Just kidding... switch worked perfectly. Plugged it in, flipped the switch on and the little red light in the switch lit up. Just like brand new.

I unhooked the plate amp in both the MTX and the Polk. Ran the sub pre out from the reciever and used the "Y" connection to go left and right on Hafler. Hooked left and right to both subs, set the gain on the Onkyo to "0" and popped in Animusic. I believe running a raw amp is a great improvement from the plate amps. The subs disapeared in my living room.

Being I have my beautiful vintage Polk 7's as front main, I set my reciever to 60hz. Now I know some of you might think that alittle low, but the Polks handle the rest beautifuly and blend everything in very well.

I just want to thank all of you for giving me such great help. And if there is anything I can help with , let me know.


I cant wait to dismantle those terrible manufacture sub boxes and use Win Isd to create bigger, better and lower tuned boxes for my 10" Polk and 12" MTX.


Jake
 
It works great, burnedfingers. But I didnt realize how warm that amp ran. Is it safe to just leave it on? Or should I turn it off and on everytime I use it. The rest of my electronics stay on allways. I believe that leaving them on reduces moister that can currode connection. Am I right in leaving this particular amp on?
 
The purests would say to let all your gear run. In todays world with the increasing cost of electricity I would suggest turning on the equipment about 1/2 hour before listening to it. To answer your question I would not let it run. I would also check the bias to make sure it is tracking correctly and is set per factory specifications. As you know the sign of heat can sometimes mean the bias is a little heavy.

Actually I would turn off your gear. Turn it on 1/2 prior to using. I wouldn't worry about a moisture problem or corrosion.
 
jakelm3075 said:
It works great, burnedfingers. But I didnt realize how warm that amp ran. Is it safe to just leave it on? Or should I turn it off and on everytime I use it. The rest of my electronics stay on allways. I believe that leaving them on reduces moister that can currode connection. Am I right in leaving this particular amp on?

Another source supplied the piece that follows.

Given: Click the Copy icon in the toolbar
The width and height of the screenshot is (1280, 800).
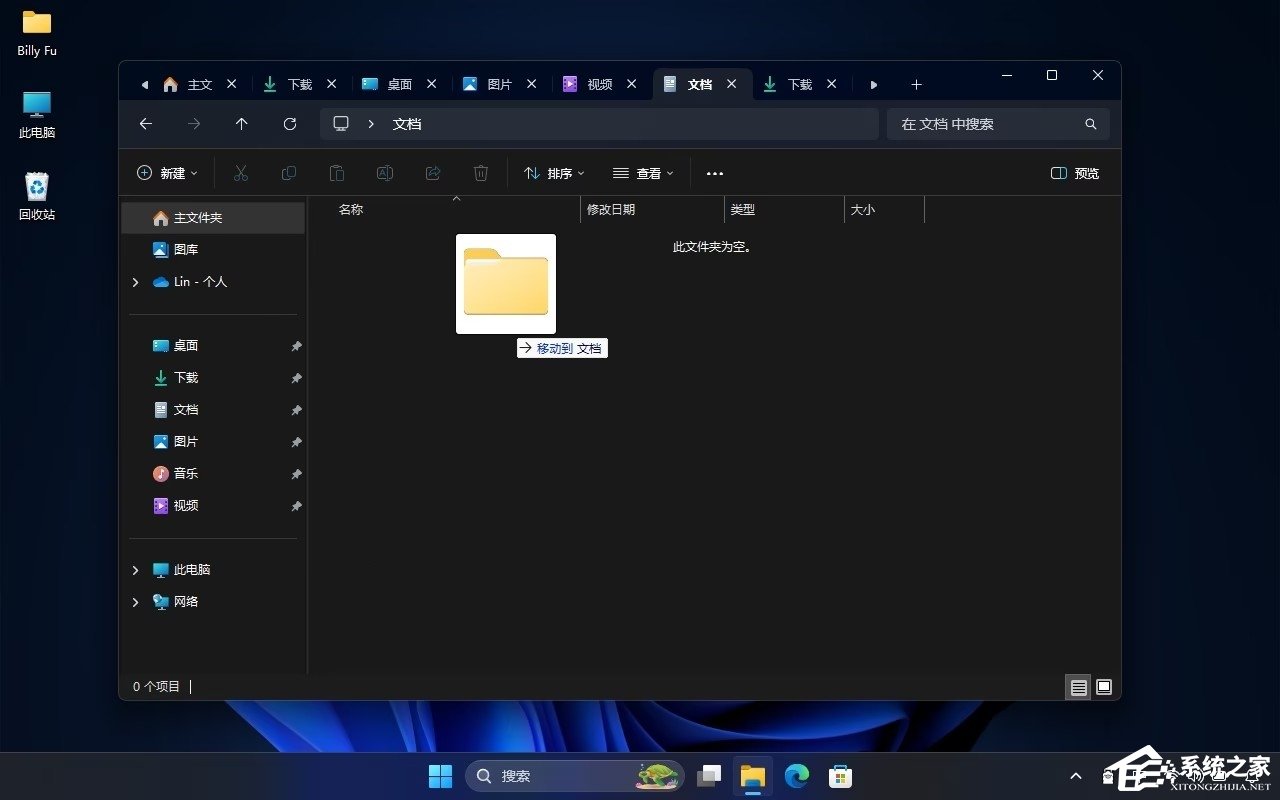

The bias might be set too high. It should run a little warm, but not extremely hot. Factory standard bias current is 200ma, which you measure by replacing one of the DC power fuses with an ammeter. Turn the P2 pot (in the center of the board) a little counter clockwise to turn it down a bit. The DC fuses are the pairs of fuses, two on each side of the transformer.

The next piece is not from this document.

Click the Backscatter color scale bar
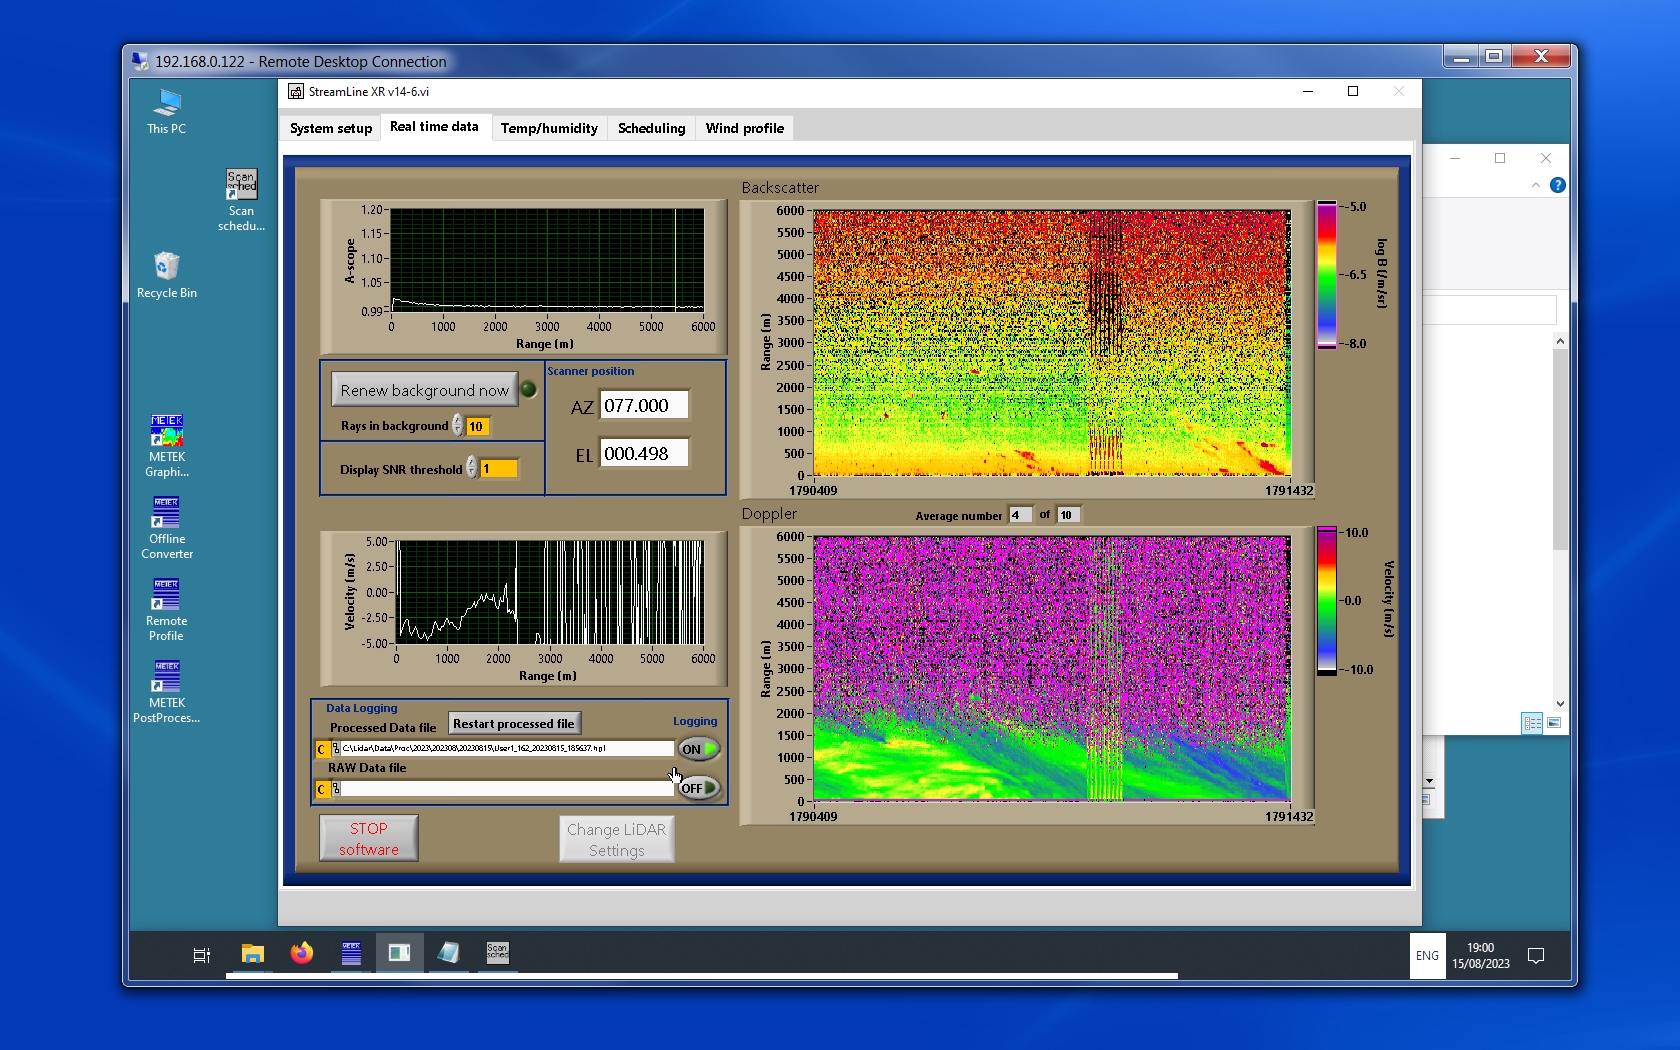 click(1326, 275)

I'd leave the amp on all the time, because you don't want to burn out the switch again. It's days are numbered.
 
Administrator
Joined 2004
Paid Member
Hi Jake,
I am solidly on the turn your gear off side. Many reasons to do so and very few weak arguments to leave it on.

Turn it all off and follow Joe's (burnedfingers) sage advice. You can easily add a soft start, or just replace the switch when needed.

-Chris
 
I know this is an old thread, but thought I would add my two cents for anyone that is looking into this power switch issue. The original switch in the DH-200 is simply an on-off switch. It is NOT a SPDT!!! (SPDT = single pole double throw) Terminal #3 on the original switch is simply a post not connected to the internals of the switch, and is used simply as a connection post. Jake, the first switch you used was a SPDT switch, and of course, in one direction you will turn on the amp. In the other position you are shorting the AC mains, blowing the fuse!!!! So any of you that plan on replacing that switch, either use as is recommended in this forum, or modify wiring accordingly.